→ **Work order**:
From the first line of the data below, repeat each line exactly until you reach the line with "Task: Open the rain cloud weather side tab"; include that line too.

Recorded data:
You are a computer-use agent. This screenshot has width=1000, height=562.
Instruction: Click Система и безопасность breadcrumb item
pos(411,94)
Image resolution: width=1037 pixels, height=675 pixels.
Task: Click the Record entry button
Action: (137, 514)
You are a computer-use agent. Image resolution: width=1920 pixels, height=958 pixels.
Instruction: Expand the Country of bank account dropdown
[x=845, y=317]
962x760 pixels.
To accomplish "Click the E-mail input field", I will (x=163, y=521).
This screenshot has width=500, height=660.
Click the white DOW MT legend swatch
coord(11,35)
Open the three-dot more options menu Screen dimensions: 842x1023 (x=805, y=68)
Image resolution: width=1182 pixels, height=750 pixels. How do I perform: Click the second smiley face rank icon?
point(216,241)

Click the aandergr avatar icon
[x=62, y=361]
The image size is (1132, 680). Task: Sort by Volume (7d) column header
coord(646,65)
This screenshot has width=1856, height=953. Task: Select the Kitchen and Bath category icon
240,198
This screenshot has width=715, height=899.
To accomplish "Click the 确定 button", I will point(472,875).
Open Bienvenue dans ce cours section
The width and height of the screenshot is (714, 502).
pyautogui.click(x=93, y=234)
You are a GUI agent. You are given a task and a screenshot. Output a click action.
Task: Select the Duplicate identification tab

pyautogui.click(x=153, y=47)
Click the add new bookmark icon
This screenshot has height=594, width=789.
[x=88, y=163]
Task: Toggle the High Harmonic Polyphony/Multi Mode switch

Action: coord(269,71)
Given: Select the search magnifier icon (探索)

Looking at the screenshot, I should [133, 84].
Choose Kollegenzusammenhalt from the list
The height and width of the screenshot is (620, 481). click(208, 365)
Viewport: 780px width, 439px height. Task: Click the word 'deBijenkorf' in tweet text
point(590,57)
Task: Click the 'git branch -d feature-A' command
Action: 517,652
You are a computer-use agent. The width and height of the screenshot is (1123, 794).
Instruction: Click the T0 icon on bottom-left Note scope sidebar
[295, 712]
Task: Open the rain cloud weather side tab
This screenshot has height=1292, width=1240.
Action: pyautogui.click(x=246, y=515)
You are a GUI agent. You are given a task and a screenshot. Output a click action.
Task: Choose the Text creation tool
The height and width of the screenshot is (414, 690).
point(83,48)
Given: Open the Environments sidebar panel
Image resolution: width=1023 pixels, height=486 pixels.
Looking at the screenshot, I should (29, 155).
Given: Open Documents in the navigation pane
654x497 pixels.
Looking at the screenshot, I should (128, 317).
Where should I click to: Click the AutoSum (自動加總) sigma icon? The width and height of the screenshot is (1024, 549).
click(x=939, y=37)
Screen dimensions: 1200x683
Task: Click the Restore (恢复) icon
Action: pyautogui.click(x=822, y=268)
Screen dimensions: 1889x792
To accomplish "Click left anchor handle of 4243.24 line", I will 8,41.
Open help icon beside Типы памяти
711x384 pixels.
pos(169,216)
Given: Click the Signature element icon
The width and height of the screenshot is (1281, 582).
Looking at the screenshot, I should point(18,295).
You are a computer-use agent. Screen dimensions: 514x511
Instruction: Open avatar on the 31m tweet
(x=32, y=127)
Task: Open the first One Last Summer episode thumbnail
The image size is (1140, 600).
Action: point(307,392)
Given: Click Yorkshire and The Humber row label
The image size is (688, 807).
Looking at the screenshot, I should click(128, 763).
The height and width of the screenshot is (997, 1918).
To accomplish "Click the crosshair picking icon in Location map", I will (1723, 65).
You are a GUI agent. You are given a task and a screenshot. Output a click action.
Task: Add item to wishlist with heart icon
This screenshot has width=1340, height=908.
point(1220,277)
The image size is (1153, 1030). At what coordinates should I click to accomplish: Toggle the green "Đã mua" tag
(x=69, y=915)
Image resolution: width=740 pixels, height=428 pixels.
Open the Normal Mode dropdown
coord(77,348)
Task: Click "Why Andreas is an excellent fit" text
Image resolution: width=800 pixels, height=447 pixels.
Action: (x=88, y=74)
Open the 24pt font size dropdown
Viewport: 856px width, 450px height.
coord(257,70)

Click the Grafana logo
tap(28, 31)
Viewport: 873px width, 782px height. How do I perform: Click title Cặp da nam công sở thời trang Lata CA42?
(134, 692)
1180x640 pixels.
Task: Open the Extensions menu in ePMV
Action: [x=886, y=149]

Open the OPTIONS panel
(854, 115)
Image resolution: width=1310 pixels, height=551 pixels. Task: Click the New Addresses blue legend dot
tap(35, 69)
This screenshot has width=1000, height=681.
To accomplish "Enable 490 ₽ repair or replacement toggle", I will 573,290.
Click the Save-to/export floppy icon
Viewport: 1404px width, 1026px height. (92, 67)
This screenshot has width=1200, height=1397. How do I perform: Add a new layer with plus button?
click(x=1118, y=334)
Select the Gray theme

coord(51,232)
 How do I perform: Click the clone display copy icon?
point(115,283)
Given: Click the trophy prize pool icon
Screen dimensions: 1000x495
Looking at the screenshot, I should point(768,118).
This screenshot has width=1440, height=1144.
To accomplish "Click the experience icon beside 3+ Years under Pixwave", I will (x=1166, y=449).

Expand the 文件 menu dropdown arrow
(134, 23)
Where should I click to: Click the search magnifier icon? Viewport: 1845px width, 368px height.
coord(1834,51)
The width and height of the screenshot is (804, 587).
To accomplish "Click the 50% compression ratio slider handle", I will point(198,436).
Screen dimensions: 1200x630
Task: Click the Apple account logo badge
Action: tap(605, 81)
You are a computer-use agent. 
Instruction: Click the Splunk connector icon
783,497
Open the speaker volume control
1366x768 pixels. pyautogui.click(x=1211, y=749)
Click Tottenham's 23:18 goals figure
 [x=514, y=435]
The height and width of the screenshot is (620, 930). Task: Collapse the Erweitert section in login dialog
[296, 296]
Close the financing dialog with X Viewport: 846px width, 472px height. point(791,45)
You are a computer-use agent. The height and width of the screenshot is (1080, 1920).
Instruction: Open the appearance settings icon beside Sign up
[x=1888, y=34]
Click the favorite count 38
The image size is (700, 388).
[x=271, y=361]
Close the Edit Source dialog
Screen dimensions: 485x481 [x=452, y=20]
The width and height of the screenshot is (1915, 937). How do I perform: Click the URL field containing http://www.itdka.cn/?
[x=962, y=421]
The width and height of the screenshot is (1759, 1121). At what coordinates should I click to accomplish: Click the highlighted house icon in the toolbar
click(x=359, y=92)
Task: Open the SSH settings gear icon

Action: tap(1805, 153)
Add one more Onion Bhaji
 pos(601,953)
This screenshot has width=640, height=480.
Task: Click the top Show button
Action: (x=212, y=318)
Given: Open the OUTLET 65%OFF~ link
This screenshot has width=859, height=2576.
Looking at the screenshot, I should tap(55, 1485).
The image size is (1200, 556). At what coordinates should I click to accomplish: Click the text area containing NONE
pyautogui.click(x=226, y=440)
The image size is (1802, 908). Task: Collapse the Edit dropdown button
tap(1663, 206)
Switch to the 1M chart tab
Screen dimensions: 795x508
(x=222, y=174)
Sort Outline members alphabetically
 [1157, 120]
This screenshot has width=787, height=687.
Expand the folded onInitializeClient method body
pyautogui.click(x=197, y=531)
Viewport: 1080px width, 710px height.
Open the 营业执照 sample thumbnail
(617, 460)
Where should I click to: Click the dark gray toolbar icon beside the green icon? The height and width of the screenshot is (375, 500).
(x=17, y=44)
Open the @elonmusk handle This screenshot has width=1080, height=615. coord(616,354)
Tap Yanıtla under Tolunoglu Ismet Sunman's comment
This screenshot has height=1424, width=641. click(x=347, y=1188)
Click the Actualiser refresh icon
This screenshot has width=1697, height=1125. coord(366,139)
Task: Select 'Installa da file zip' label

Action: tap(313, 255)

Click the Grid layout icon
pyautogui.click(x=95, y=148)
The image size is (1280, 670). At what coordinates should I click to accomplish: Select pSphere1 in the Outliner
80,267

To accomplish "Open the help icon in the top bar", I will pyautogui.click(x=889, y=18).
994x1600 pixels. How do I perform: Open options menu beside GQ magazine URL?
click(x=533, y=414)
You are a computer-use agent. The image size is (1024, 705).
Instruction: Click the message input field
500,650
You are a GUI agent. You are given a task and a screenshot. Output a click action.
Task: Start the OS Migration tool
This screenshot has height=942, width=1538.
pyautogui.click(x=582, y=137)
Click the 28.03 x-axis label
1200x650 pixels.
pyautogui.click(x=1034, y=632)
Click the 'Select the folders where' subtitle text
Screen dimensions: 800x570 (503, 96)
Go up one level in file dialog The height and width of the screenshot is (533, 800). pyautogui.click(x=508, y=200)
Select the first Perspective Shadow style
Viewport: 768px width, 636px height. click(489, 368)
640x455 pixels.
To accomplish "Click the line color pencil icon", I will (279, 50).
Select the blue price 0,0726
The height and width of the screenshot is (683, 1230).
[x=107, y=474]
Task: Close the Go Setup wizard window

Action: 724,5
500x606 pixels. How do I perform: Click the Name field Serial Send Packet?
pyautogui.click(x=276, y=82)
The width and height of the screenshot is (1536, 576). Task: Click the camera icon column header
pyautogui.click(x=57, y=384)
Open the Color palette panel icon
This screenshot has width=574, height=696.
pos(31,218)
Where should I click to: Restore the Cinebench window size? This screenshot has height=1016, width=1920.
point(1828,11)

→ **Exercise response**:
You are a computer-use agent. This screenshot has width=1000, height=562.
Instruction: Click Система и безопасность breadcrumb item
pos(411,94)
Image resolution: width=1037 pixels, height=675 pixels.
Task: Click the Record entry button
Action: (137, 514)
You are a computer-use agent. Image resolution: width=1920 pixels, height=958 pixels.
Instruction: Expand the Country of bank account dropdown
[x=845, y=317]
962x760 pixels.
To accomplish "Click the E-mail input field", I will (x=163, y=521).
This screenshot has width=500, height=660.
Click the white DOW MT legend swatch
coord(11,35)
Open the three-dot more options menu Screen dimensions: 842x1023 (x=805, y=68)
Image resolution: width=1182 pixels, height=750 pixels. How do I perform: Click the second smiley face rank icon?
point(216,241)

Click the aandergr avatar icon
[x=62, y=361]
The image size is (1132, 680). Task: Sort by Volume (7d) column header
coord(646,65)
This screenshot has width=1856, height=953. Task: Select the Kitchen and Bath category icon
240,198
This screenshot has width=715, height=899.
To accomplish "Click the 确定 button", I will point(472,875).
Open Bienvenue dans ce cours section
The width and height of the screenshot is (714, 502).
pyautogui.click(x=93, y=234)
You are a GUI agent. You are given a task and a screenshot. Output a click action.
Task: Select the Duplicate identification tab

pyautogui.click(x=153, y=47)
Click the add new bookmark icon
This screenshot has height=594, width=789.
[x=88, y=163]
Task: Toggle the High Harmonic Polyphony/Multi Mode switch

Action: coord(269,71)
Given: Select the search magnifier icon (探索)

Looking at the screenshot, I should [133, 84].
Choose Kollegenzusammenhalt from the list
The height and width of the screenshot is (620, 481). click(208, 365)
Viewport: 780px width, 439px height. Task: Click the word 'deBijenkorf' in tweet text
point(590,57)
Task: Click the 'git branch -d feature-A' command
Action: 517,652
You are a computer-use agent. The width and height of the screenshot is (1123, 794).
Instruction: Click the T0 icon on bottom-left Note scope sidebar
[295, 712]
Task: Open the rain cloud weather side tab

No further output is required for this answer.